KS: The key to a successful hands-on educational gardening program that can improve student and community health is total school support and buy in. We have been so fortunate in our latest school partnership with Urban Assembly Unison School in Brooklyn and its leaders, Amy Piller and Emily Paige, who have supported this program from day one and integrated it into school culture in every possible way as has our afterschool partner, Citizen Schools. We are also hugely supported by the existing Wellness in the Schools (WITS) program, which daily reinforces health and nutrition messages through its transformation of the food that is served in the cafeteria into fresh-made, high value meals and with which we have a fantastic partnership to bring the food we grow into the cafeteria experience and into community outreach activities. All of these elements need to be in place to have real and lasting impact on student and community health.
FPC: How would you like to see policy help improve nutrition in schools, and access to nutrition education?
KS: First, procurement regulations need to be modified so that fresh, locally-grown food can be easily and affordably brought into schools and purchased from local growers, both nearby farmers and on-site gardens and farms. Cafeterias have to be retooled to serve fresh-made, nutritionally-balanced meals free of highly processed ingredients and featuring produce. Funding has to be made available for nutrition education as part of in-school curriculum and afterschool learning tied to growing and for in-school farming programs that connect kids with real food that they grow themselves and then consume. What is more delicious and better than something you proudly grew with your own hands?

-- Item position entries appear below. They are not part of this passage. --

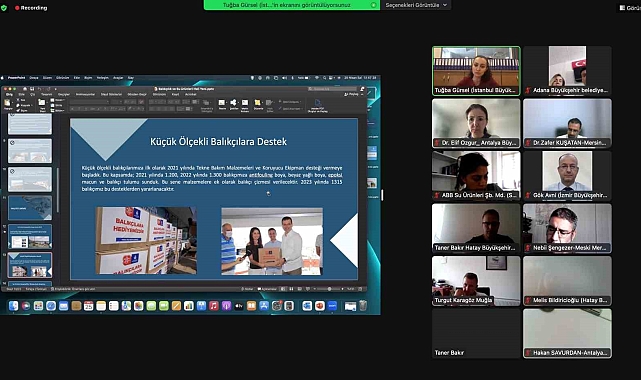Click the Paste clipboard icon in ribbon
Image resolution: width=641 pixels, height=380 pixels.
pyautogui.click(x=8, y=104)
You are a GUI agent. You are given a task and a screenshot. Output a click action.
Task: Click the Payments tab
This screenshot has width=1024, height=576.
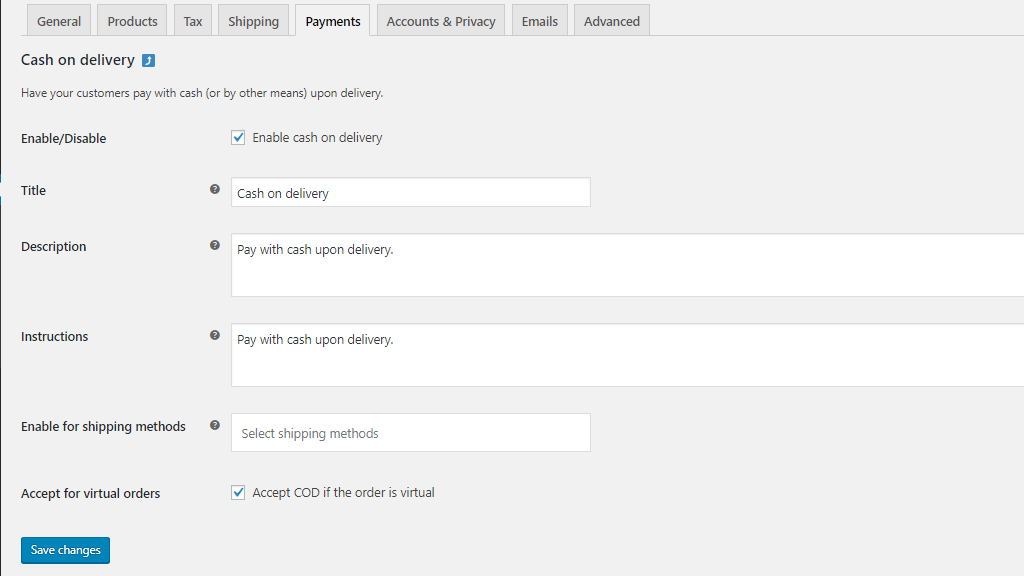(333, 21)
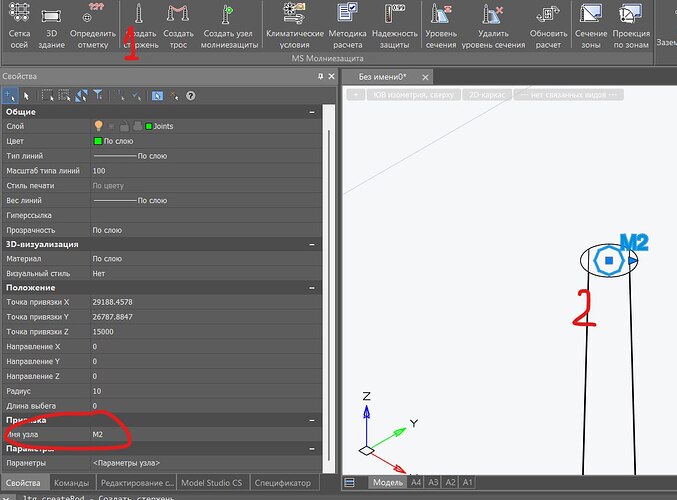Screen dimensions: 677x500
Task: Toggle the light bulb layer visibility icon
Action: coord(99,126)
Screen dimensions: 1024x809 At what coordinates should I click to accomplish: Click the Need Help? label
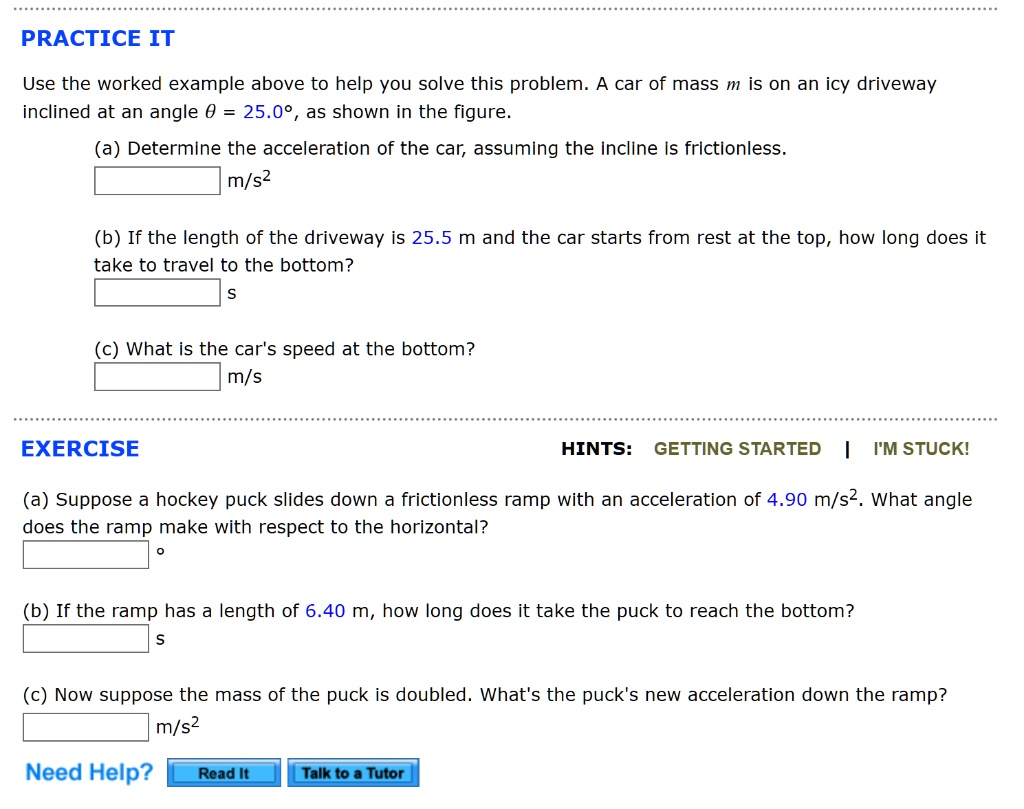pyautogui.click(x=88, y=772)
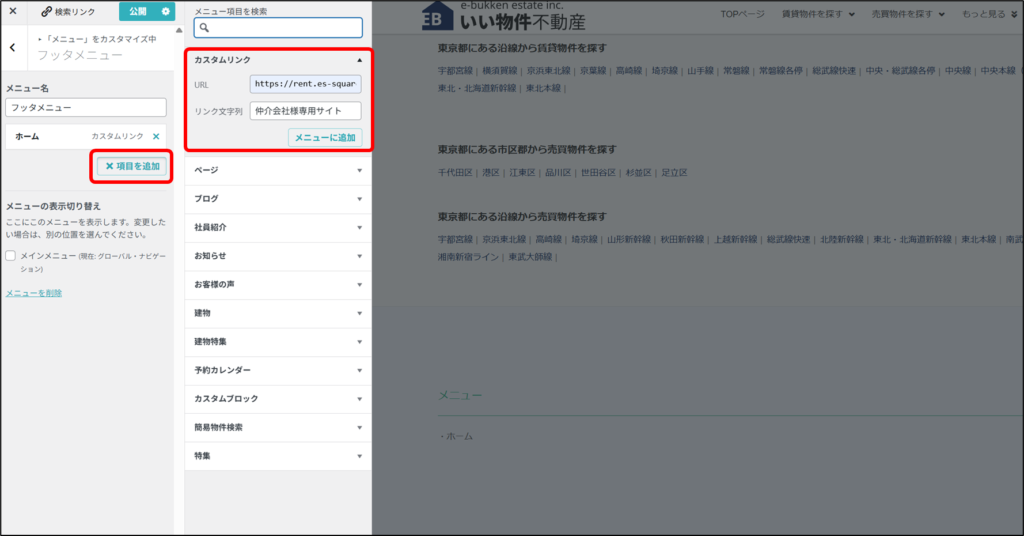The image size is (1024, 536).
Task: Click the もっと見る double-chevron icon
Action: click(1015, 15)
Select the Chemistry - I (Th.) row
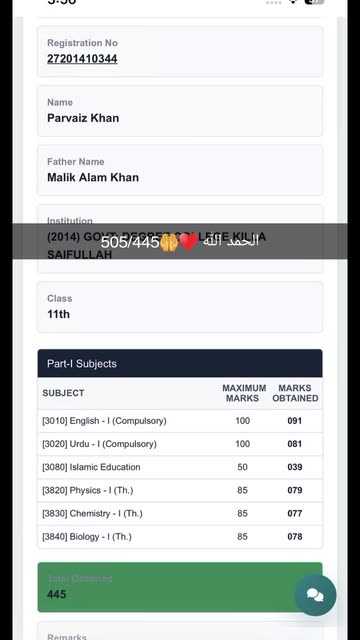 (180, 514)
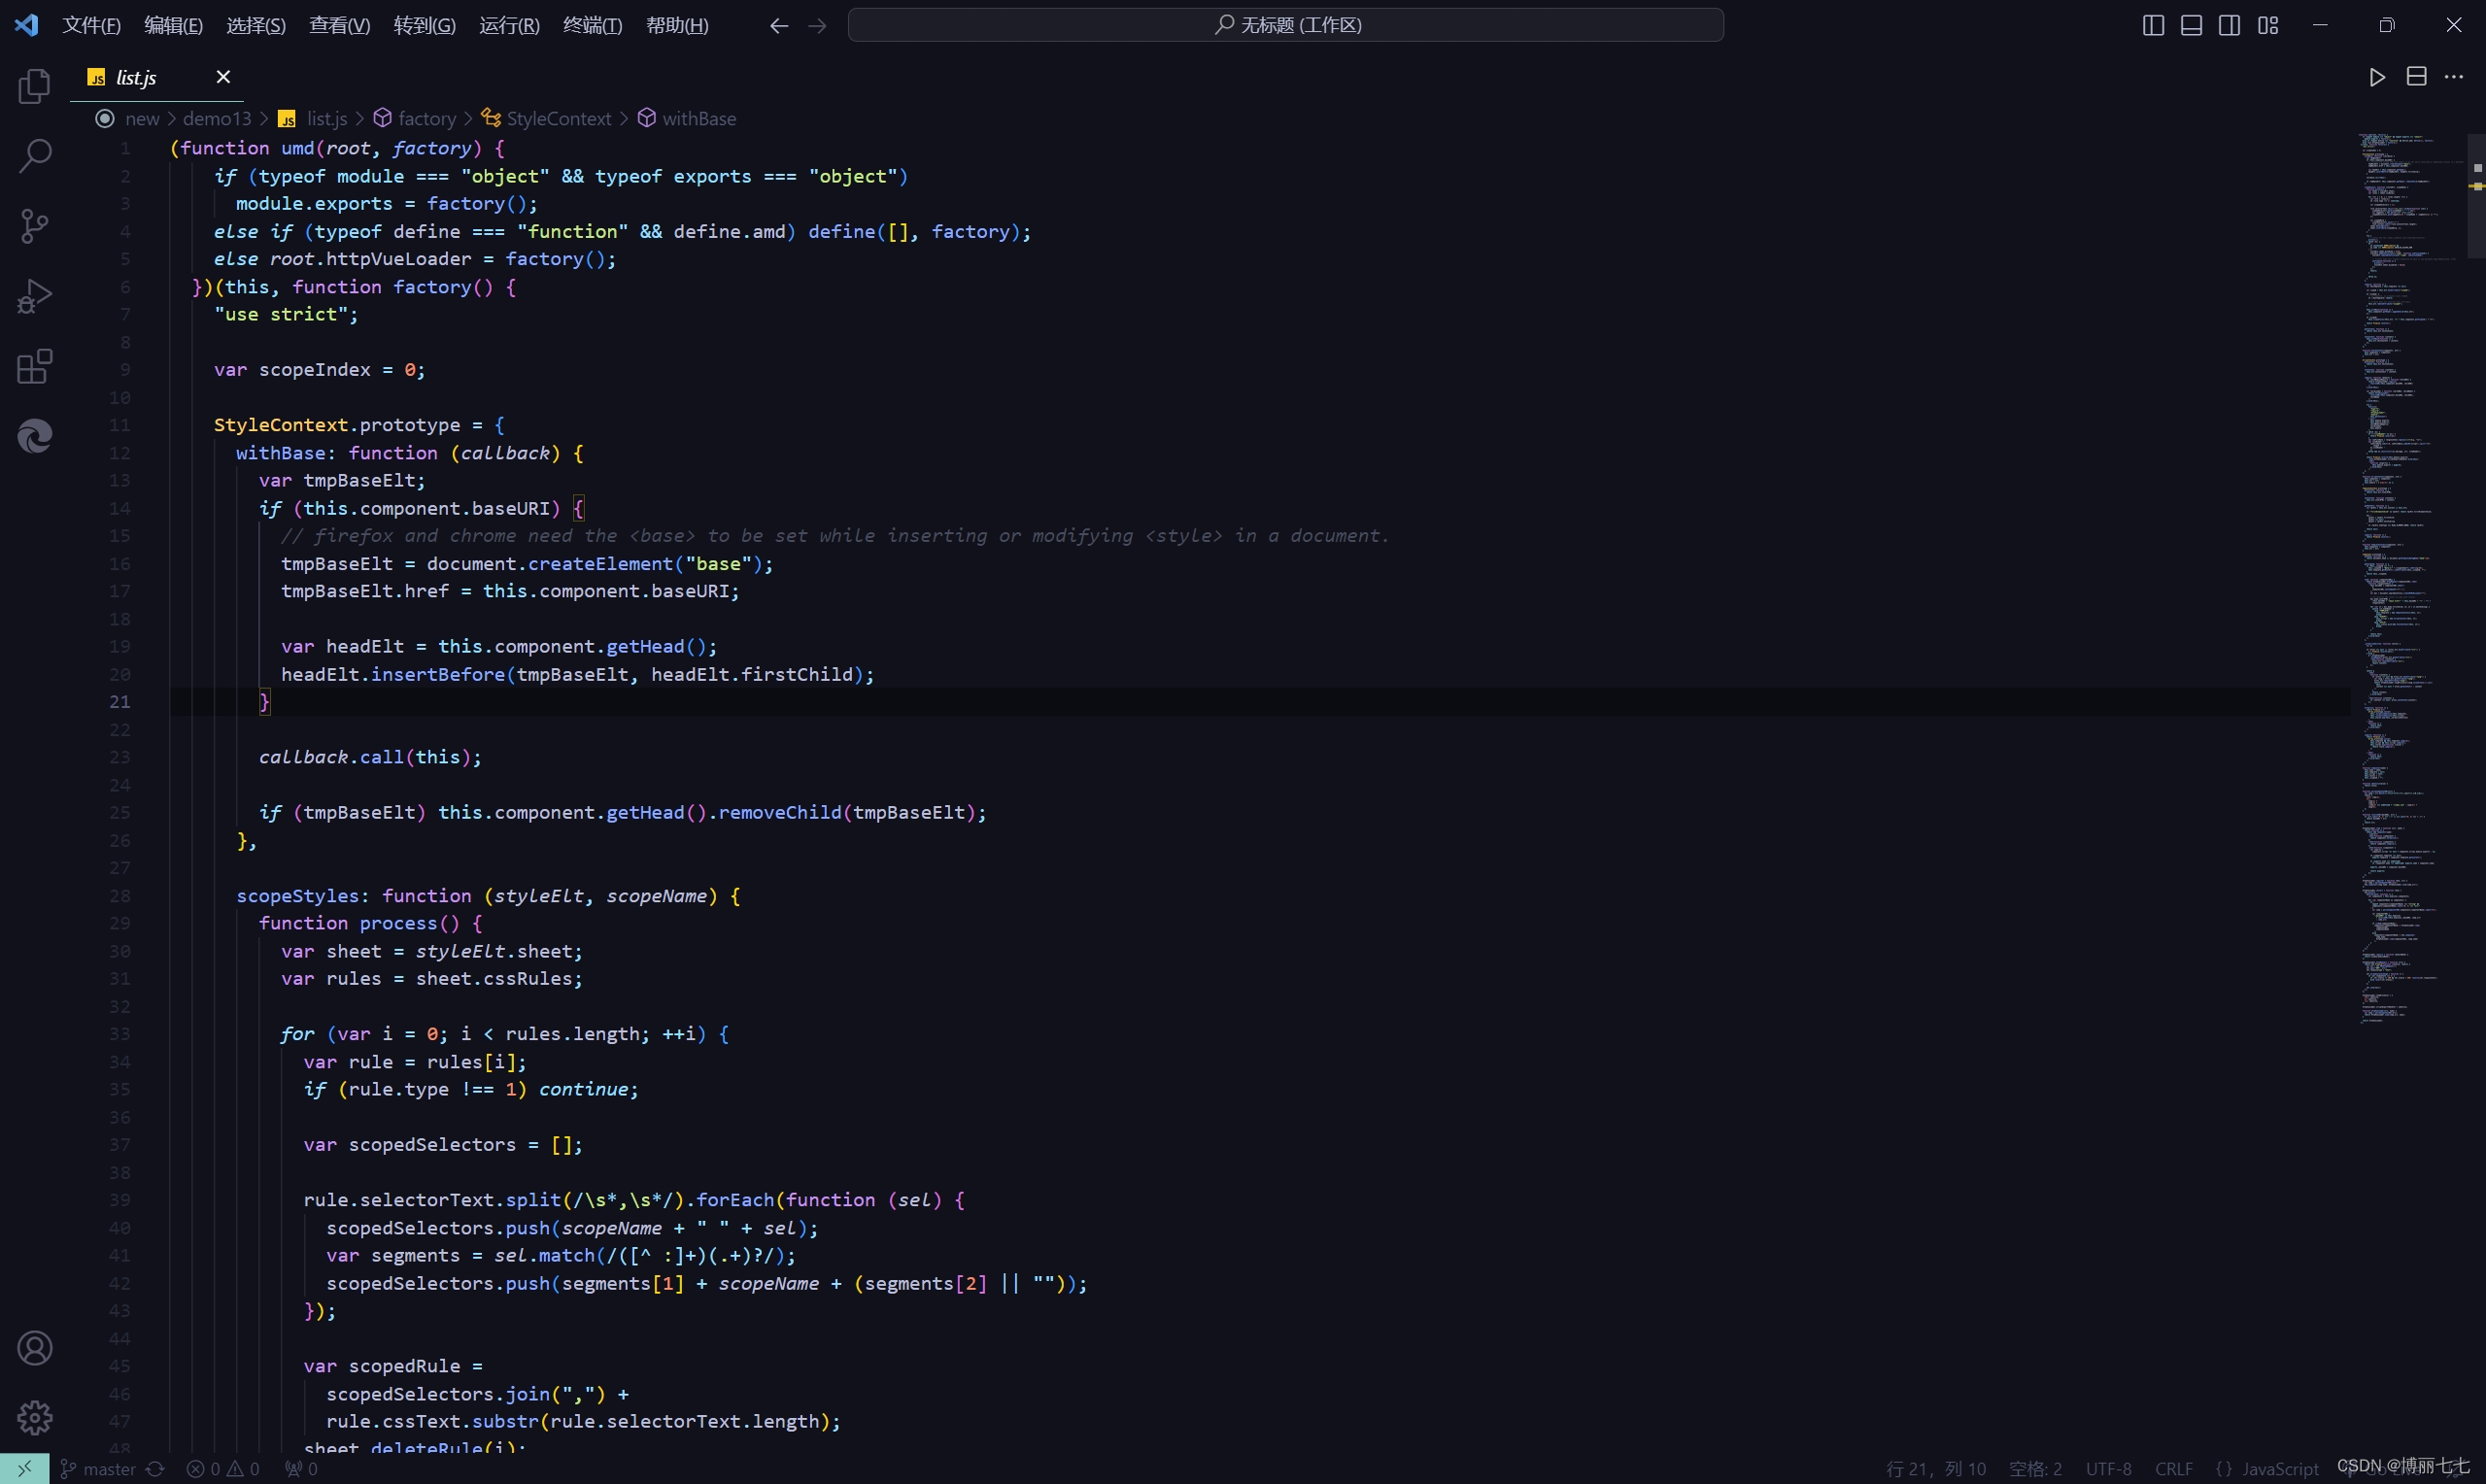
Task: Toggle the bottom panel layout
Action: [2191, 25]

FPC: What do you believe to be the greatest food policy challenges for NYC? And the greatest opportunities?
KS: Untangling all of the bureaucratic threads and regulations that hinder systemwide change—not a small challenge. But, through the many organizations and educators exposing children to fresh, locally-grown, healthier food and food as a social justice issue, we have the potential to raise a generation for whom making this change will be a top priority.
FPC: What is the one food issue you would like to see addressed by the presidential candidates/a new presidential administration?
KS: A policy agenda that recognizes how many lives and how much money could be saved if access to affordable, healthy food was seen as a basic human right and a societal priority. If you start from that premise, you change our agricultural system, our institutional food system, the landscape of our neighborhoods, and the daily experience of millions of people.
FPC: What do you see as sources for positive change in our food system?
KS: The greatest source for positive food system change is that people are paying attention to this issue across the board. 10 years ago, only a handful of people talked about food justice, food waste, poor quality food in schools, the importance of community gardens and growing food locally and now these are everyone’s hot topics.
FPC: Finally, what do you consider to be Teens for Food Justice’s greatest victory thus far?
KS: Being a part of that shift in the conversation. Who can resist kids talking happily and proudly about a delicious, healthy meal they made from ingredients they grew themselves?
Grew up in: Manhattan
Background and Education: Educated in New York City public and independent schools; New York University
One word you would use to describe our food system: Broken
Food policy heroes: Every time I go to a conference and hear somebody speak about these issues, I add to my list. But a top pick for me is Barbara Turk.
Your breakfast this morning: Oatmeal with bananas and walnuts
Favorite food: Avocado
Social media must follow/Food policy website(s) you read: NYC Food Policy Watch—such a great curator of food policy news from everywhere.